Rosellison was an early activist who made it a point to learn as much as she could when industry rules were being written. She attended numerous industry events and state-sponsored meetings in order to better understand how the legal marijuana business would likely unfold. She’s a smart entrepreneur who did her homework and planned carefully, and the result of her due diligence is a cannabis cultivation operation that returns consistent profits to its owners. Rosellison is also so well-respected among her peers that she was elected to serve as the first president of The Cannabis Alliance, a nonprofit dedicated to the advancement of a sustainable and ethical cannabis industry.
Marijuana Venture caught up with Rosellison to discuss some of the many challenges that growers in other states that legalized marijuana in 2016 are likely to face in the coming months and years.
Marijuana Venture: What have you learned as a legal cannabis cultivator?

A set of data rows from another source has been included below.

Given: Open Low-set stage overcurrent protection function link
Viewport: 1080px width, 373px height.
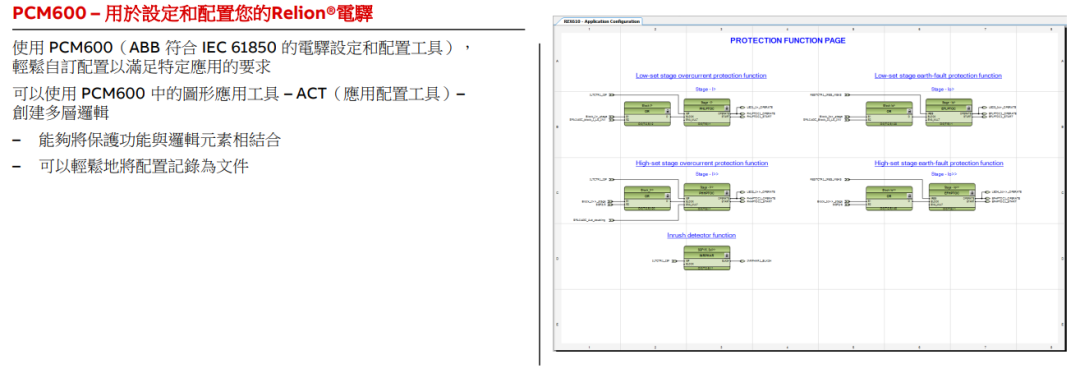Looking at the screenshot, I should (700, 76).
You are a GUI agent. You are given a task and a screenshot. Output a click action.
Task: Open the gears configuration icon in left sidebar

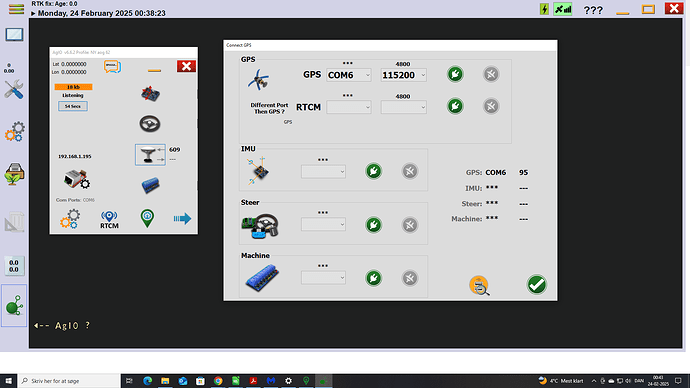(14, 132)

Danielle Rosellison: Where do we start? Choose business partners carefully. Hope for the best, but plan for the worst. Don’t expect other companies to do their job as well as you do. Listen, take notes, and do research, but also, trust your gut. We are the experts.

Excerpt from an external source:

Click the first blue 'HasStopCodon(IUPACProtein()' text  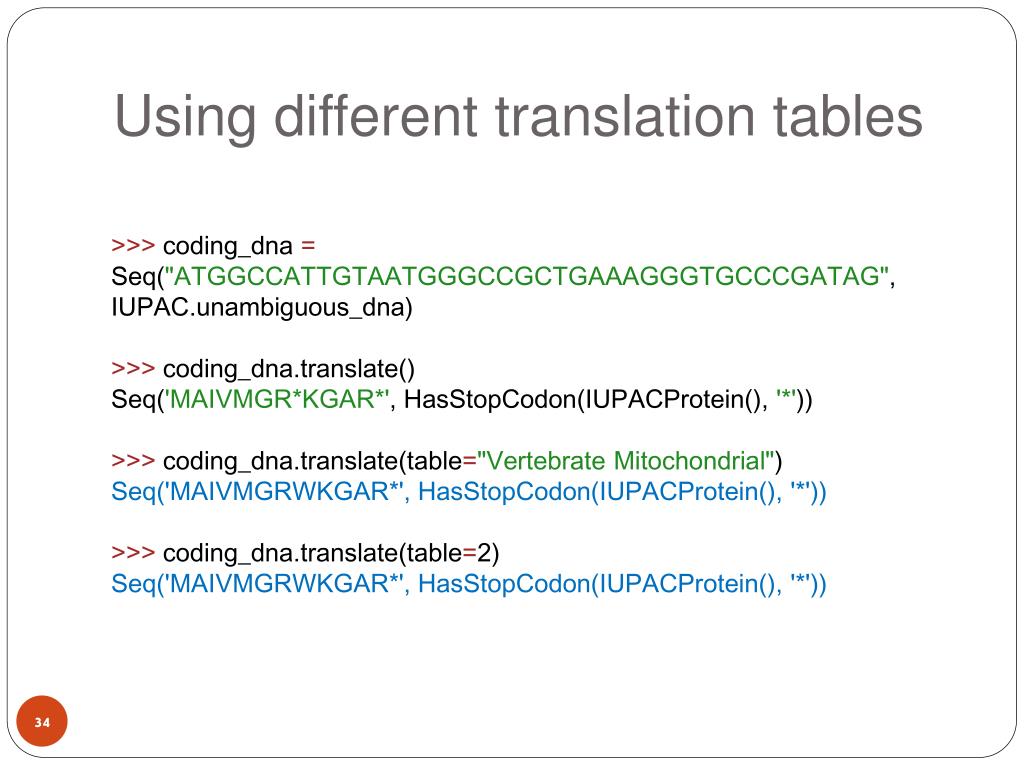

MV: What was the biggest surprise/lesson that you learned?
DR: Government bureaucracy. If you’re thinking about getting into this business, you should have all your local government officials on speed dial. You need to know who they are, and they need to know who you are. You also need to know and understand regulatory agencies and how they work. You should also be involved with the local chamber of commerce, join with other cannabis businesses to form trade groups and get involved with local and national cannabis associations. Knowledge and connections are your best line of defense when problems — and you will have problems — arise.
MV: What are your thoughts about indoor compared to outdoor production? Why did you choose indoor?
DR: There are hundreds of ways to grow cannabis. At Trail Blazin’, We went with the method that best suited our circumstances. We have small children and needed to be near “granny nanny.” That meant staying in Bellingham, which is on the cooler, wetter west side of the state.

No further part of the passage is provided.